* Begin Given text *

The word "validation" appears once in the GradeDec.Net 2017 User's Manual in Section 5.1, which is given below.


"This page possesses a number of features that let you easily visualize data and quickly develop probability distributions that best reflect available information and judgments on operations, future developments and social costs. These features include:



Ease of navigation among variables


Instant viewing of statistics and charts


Instant validation and saving of ranges"

We couldn't find any other reference to the validation of the GradeDec model in the GradeDec documentation.


Regarding the use of validation approaches in USDOT Accident Prediction and Severity model since 1987.

We found the following five articles related to the USDOT Accident Prediction and Severity model that were published in 1979, 1982, 1986, 1987, and 1987 respectively.

1.

Rail-highway crossing hazard prediction: research results. Available at https://rosap.ntl.bts.gov/view/dot/8584
2.

Summary of the Department of Transportation Rail-Highway Crossing Accident Prediction Formulas and Resource Model. Available at https://rosap.ntl.bts.gov/view/dot/11643
3.

Rail-Highway Crossing Resource Allocation Procedure. User's Guide. 2nd edition. Available at https://rosap.ntl.bts.gov/view/dot/10417
4.

Rail-Highway Crossing Resource Allocation Procedure User's Guide Third Edition. Available at https://railroads.dot.gov/elibrary/rail-highway-crossing-resource-allocation-procedure-users-guide-third-edition
5.

* End Given text *
* Begin Excerpted data *

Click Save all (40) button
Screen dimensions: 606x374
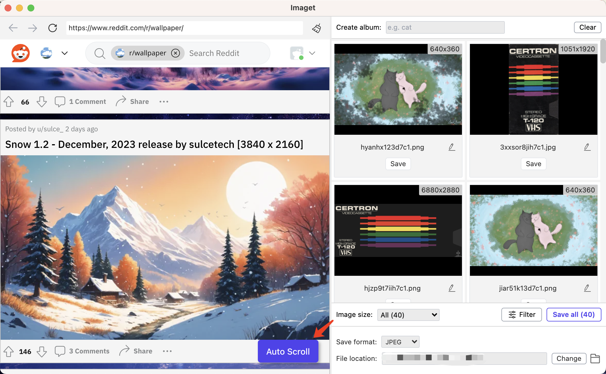point(573,315)
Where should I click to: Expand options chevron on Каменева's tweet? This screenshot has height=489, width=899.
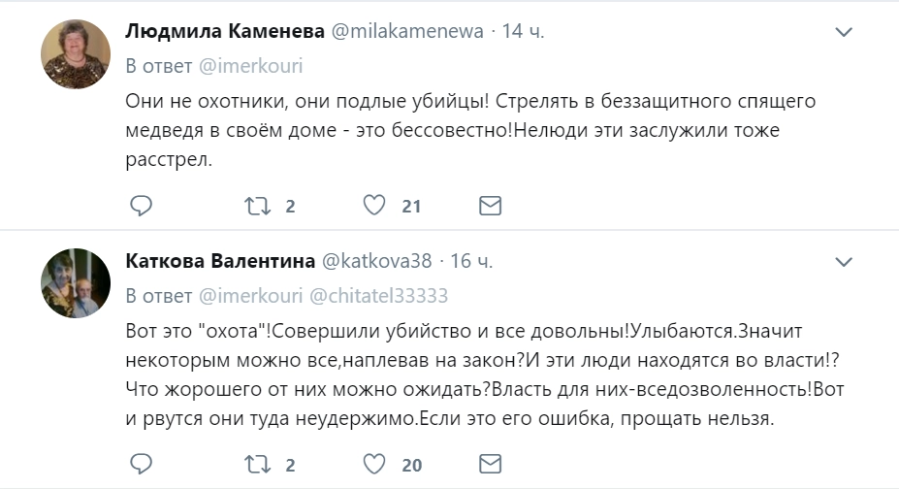point(844,32)
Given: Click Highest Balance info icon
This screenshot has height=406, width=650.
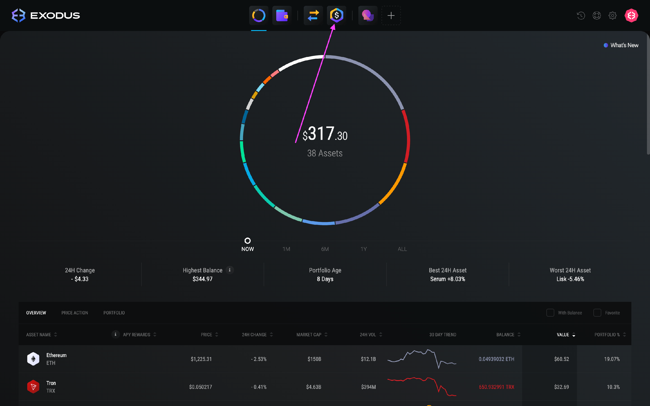Looking at the screenshot, I should coord(230,270).
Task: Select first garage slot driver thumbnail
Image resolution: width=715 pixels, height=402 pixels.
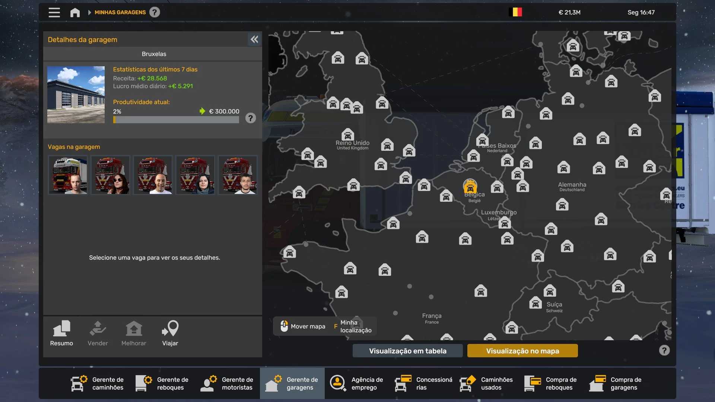Action: click(x=68, y=175)
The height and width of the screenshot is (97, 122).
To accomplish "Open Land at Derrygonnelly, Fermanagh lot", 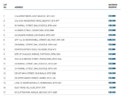I will (x=38, y=83).
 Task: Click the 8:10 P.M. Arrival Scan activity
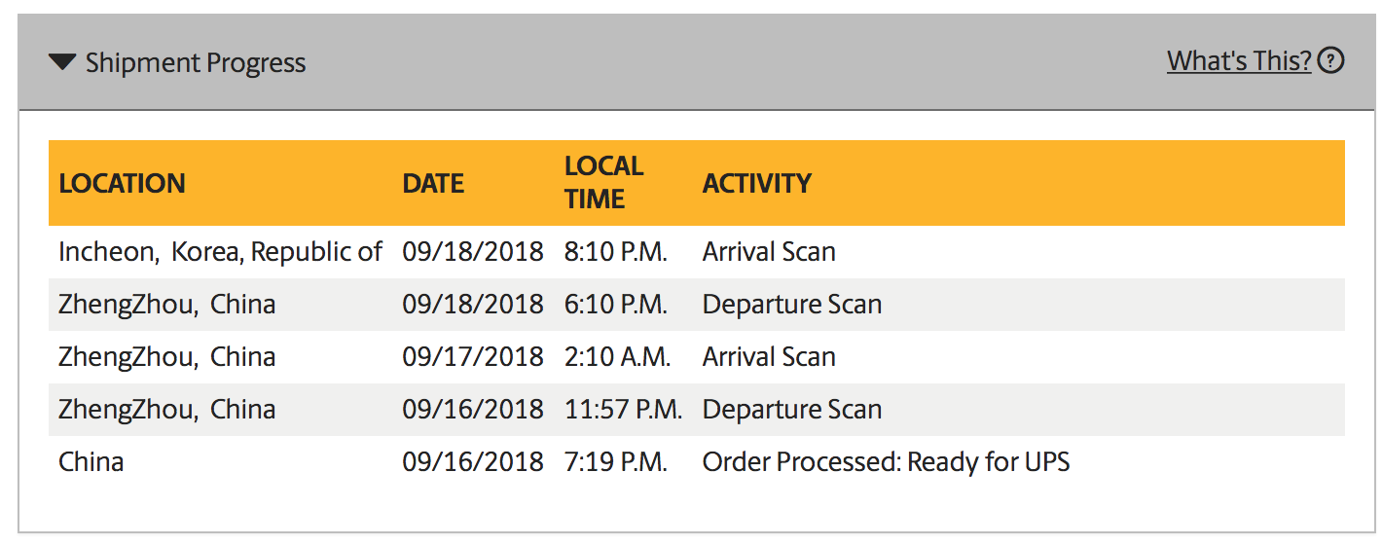point(769,252)
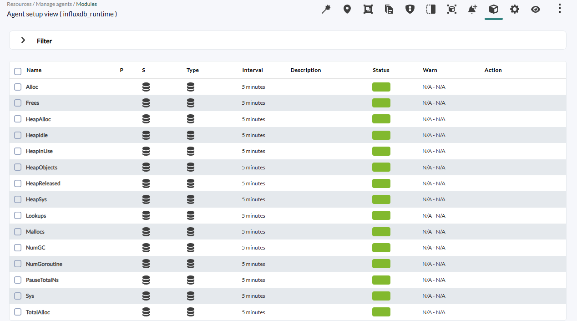Expand the Filter panel chevron

23,41
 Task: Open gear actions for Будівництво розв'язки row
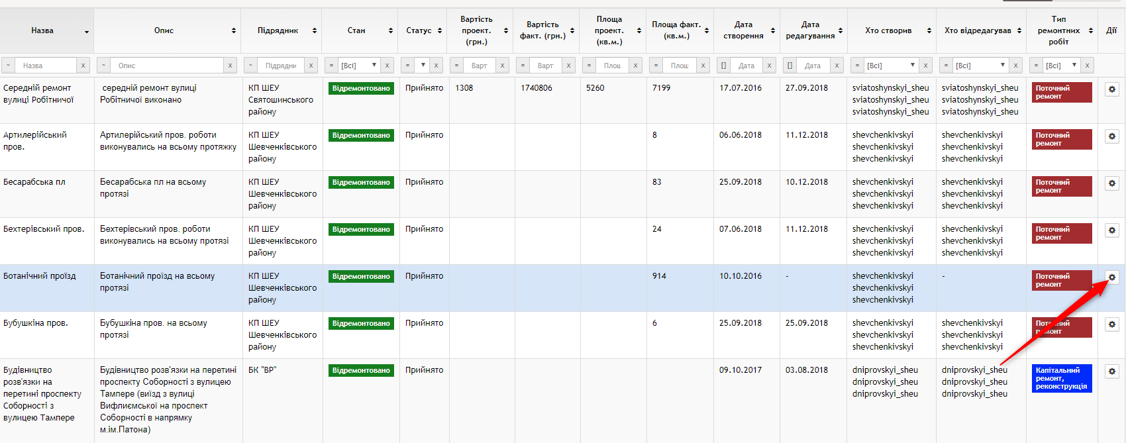[1111, 371]
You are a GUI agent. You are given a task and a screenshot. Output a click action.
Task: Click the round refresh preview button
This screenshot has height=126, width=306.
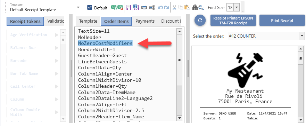pyautogui.click(x=200, y=20)
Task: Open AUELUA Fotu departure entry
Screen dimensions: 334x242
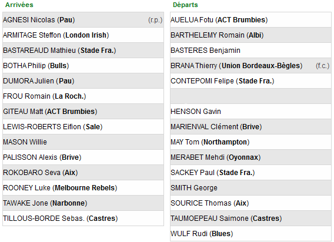Action: click(x=251, y=20)
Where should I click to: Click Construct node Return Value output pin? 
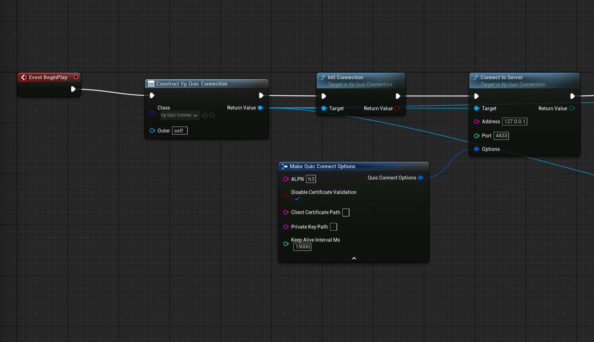[260, 108]
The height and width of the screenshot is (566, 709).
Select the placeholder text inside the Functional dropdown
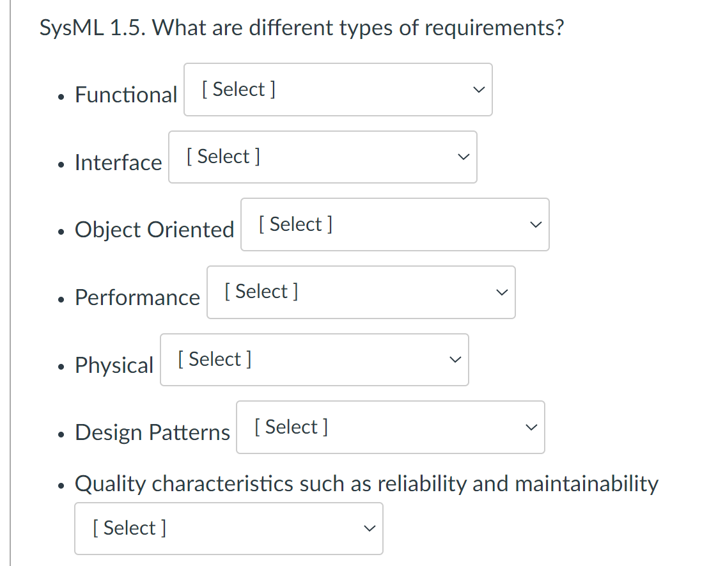coord(237,89)
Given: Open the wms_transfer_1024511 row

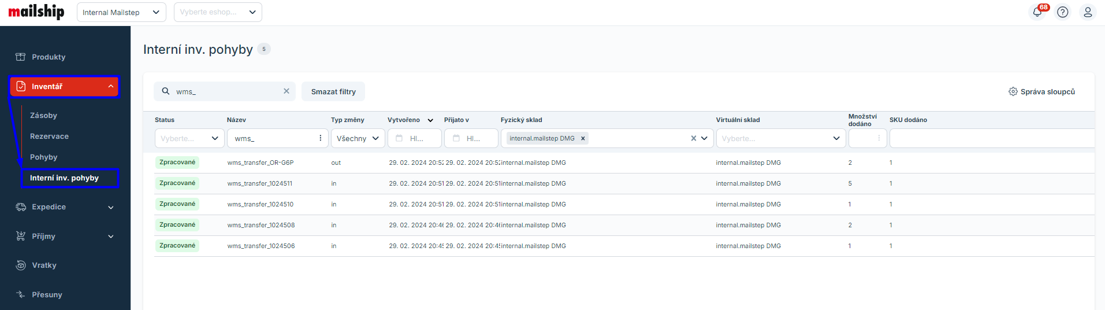Looking at the screenshot, I should pyautogui.click(x=260, y=183).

* End Excerpted data *

Goals
A – Write out the part of the listing that opens with the line containing "Where should I click to: Click" and closes with the line containing "coord(237,89)", both lines included, and leave the pictures out.
B – Continue the text on GradeDec and the USDOT accident prediction model from where it stops.
The text and the listing have no connection to each other.

Responses
A –
Where should I click to: Click Construct node Return Value output pin? 
[260, 108]
The height and width of the screenshot is (566, 709).
Select the placeholder text inside the Functional dropdown
coord(237,89)

B –
Summary of DOT Rail-Highway Crossing Resource Allocation Procedure - Revised. Available at https://rosap.ntl.bts.gov/view/dot/11385

Only in the first of the above five articles (Rail-highway crossing hazard prediction: research results), the author used a validation approach in which power factors (i.e., fraction of accidents occurring at a given fraction of the most hazardous crossings) and empirical operating characteristics (i.e., a table giving power factors, cumulative accidents at various percentages of hazardous crossings, etc.) to compare the model developed in the article to New Hampshire and Coleman-Stewart models. In none of the remaining four manuscripts, do the authors of the respective manuscripts describe a validation procedure.

After all, it is not our responsibility to prove that our approaches were used in a later study; it is the responsibility of the researchers conducting the new study to properly cite the previous study.


Regarding Sample Size

We would like to emphasize that we do not believe our sample size is small.

We used data from 10,292 crossings of which 5097 are in Illinois and 5195 are in Texas. The dataset from Illinois consists of 2755 datapoints for gates, 960 datapoints for flashing lights, and 1382 datapoints for crossbucks. The dataset from Texas consists of 3573 datapoints for gates, 346 points for flashing lights, and 1276 data points for crossbucks. We believe this a good sample size and yield a reliable model. Previous traffic safety studies that utilized the Empirical Bayes approach have used much smaller sample sizes to conduct their studies (a few of them are listed below).

1.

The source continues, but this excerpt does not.